4 Stars
This book asks about the possibility and price of the American dream.
Ashok and Priya Shah immigrated to the U.S. from India almost two decades earlier. By working hard, they’ve achieved success, having recently moved to an affluent gated community in southern California. Deepa, the eldest daughter, insists on staying at her old school with its multi-ethnic students, including her best friend Paco whose mother is undocumented. However, Maya, the middle child, loves her new school and strives to be accepted by her wealthy classmates.

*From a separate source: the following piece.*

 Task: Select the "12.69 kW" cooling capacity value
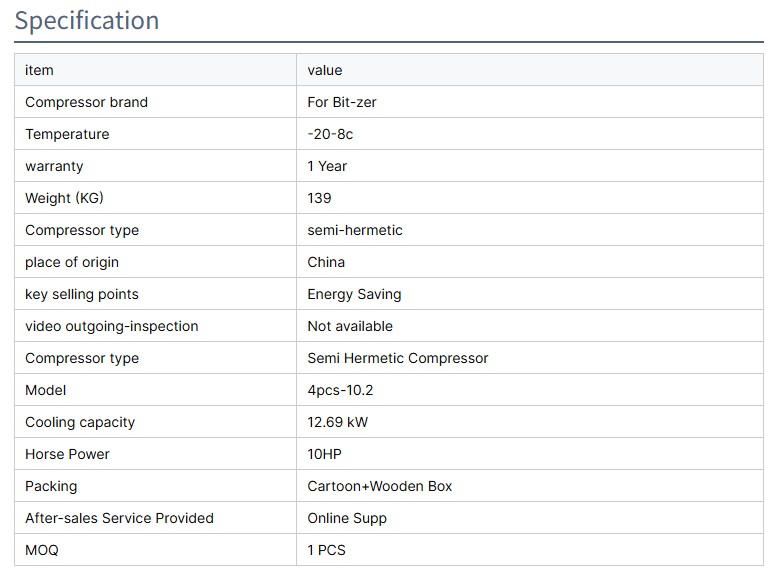point(338,422)
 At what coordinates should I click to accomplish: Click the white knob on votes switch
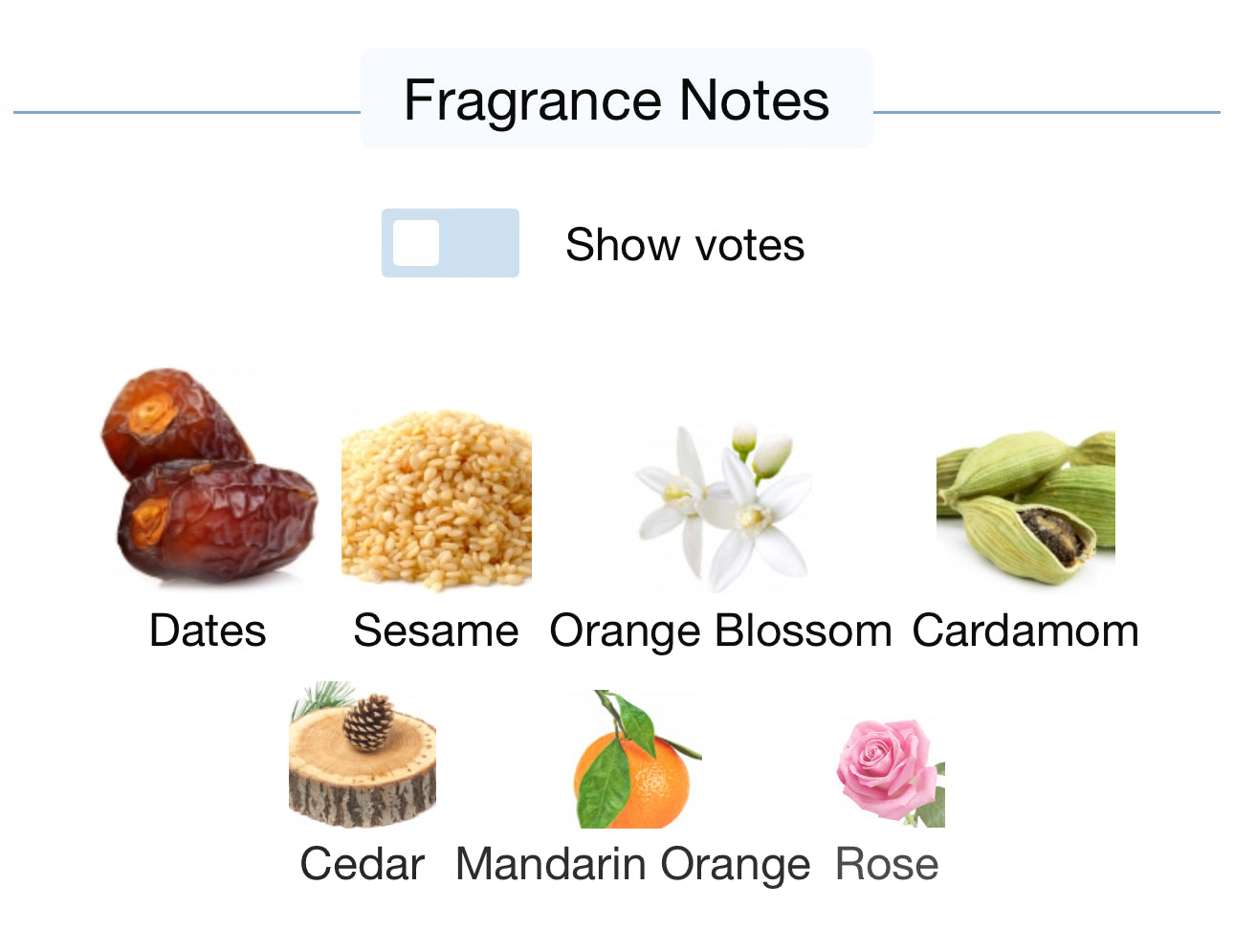click(x=417, y=243)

One day, twelve-year-old Ajay, the youngest child, flies his homemade drone near an airport and is beaten and arrested as a terrorism suspect. Because he is on the autism spectrum, though not diagnosed, his reactions complicate the situation. As the Shahs struggle with the upheaval in their lives, the community at large becomes aware of Ajay’s arrest and the response is not always positive.

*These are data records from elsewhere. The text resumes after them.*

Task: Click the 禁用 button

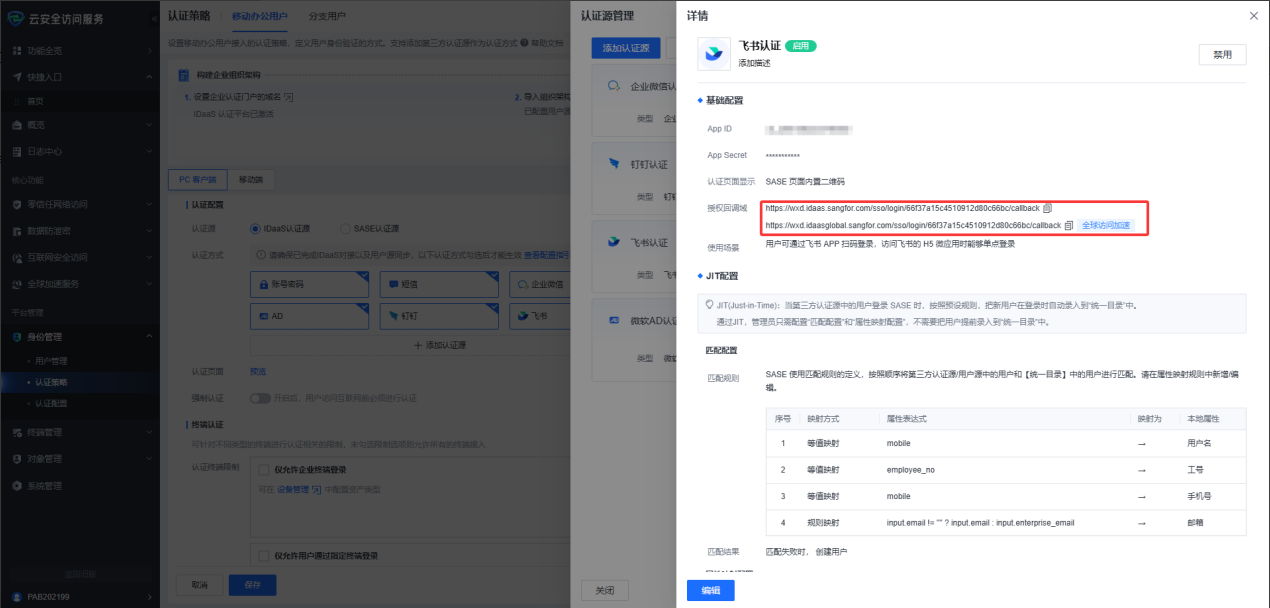Action: click(1222, 54)
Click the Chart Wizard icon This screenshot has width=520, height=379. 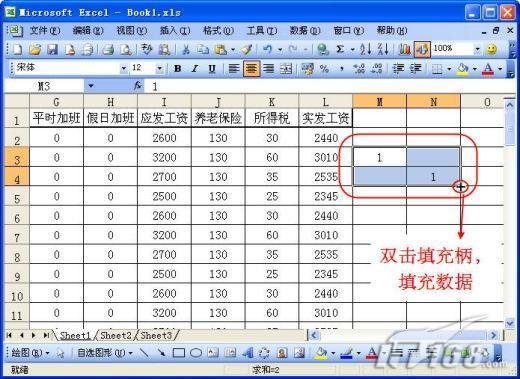[x=404, y=50]
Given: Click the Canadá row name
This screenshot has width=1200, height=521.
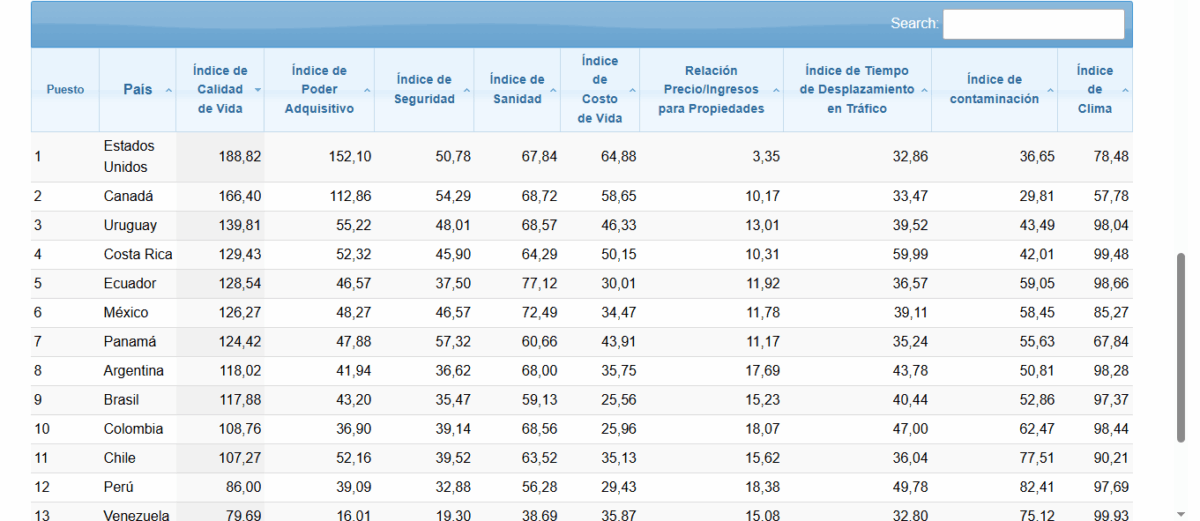Looking at the screenshot, I should point(125,196).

Multiple viewpoints are given. The perspectives of Ashok, Priya, Deepa, and Maya are included regularly so we get to know them really well and understand their actions. Ajay’s thoughts are also given occasionally, as are those of one of the arresting police officers.

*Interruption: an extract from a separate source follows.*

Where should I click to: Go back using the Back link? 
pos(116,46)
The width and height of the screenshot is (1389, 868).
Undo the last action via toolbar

The Shahs see themselves as model immigrants. Well-educated, they’ve worked hard and become upstanding citizens: “they were a law-abiding, tax-paying family who had followed every single rule since arriving in the country with a proper visa and legal invitation to come.” Despite their success and efforts not to draw attention to themselves, they encounter prejudice. Ashok thinks about India “where the complex strictures of caste, privilege, and socioeconomic class were [difficult] to escape,” but he realizes he has exchanged these constraints “for the new challenges of being a visible minority and an obvious foreigner.” He concludes, “America had its own version of a caste system – some visible minorities were on the bottom, hampered by discrimination and historical disadvantages, a constant headwind against their efforts.”
So the novel questions whether it is possible for immigrants to achieve the American dream: “Is America truly a country where people can come from around the world to seek their version of the American dream, or a place where ancient biases and discrimination continue to reign?” The Shahs belong to a “model minority” considered “smart and knowledgeable” and they have “managed to ascend to a higher rung,” but events show that they are not totally accepted. It’s as if the message is “thus far and no further.”
Of course, there are also questions about the meaning of success. Ashok in particular thinks in terms of economic success, but he and Priya come to realize that material trappings do not guarantee happiness. The family receives more support from outsiders and the middle-class community in which they lived previously.
One aspect of the book that bothered me is that it borders on being didactic. Some of the conversations so obviously touch on topics like immigration and racism: “’When a community starts becoming successful, that is when the backlash starts.’” Then there are statements like, “A country whose global advantage was its diversity born of immigration was turning its back on what had made it great.” And a character’s thoughts become a history lesson: “[Deepa’s] parents didn’t bother trying to see what life was like for Black people in this country, to understand the legacy of slavery and how it had reverberated through centuries of life in America: Jim Crow, voter suppression, redlined districts, underfunded public schools. Entire communities had been neglected when it came to infrastructure, from safe drinking water to access to fresh food and health care.”
Touching on themes of immigration, community, social class, stereotyping, racial profiling, white privilege, upward mobility, and generational conflict, this is a timely book with an important message.
Note: I received a digital galley from publishers via NetGalley.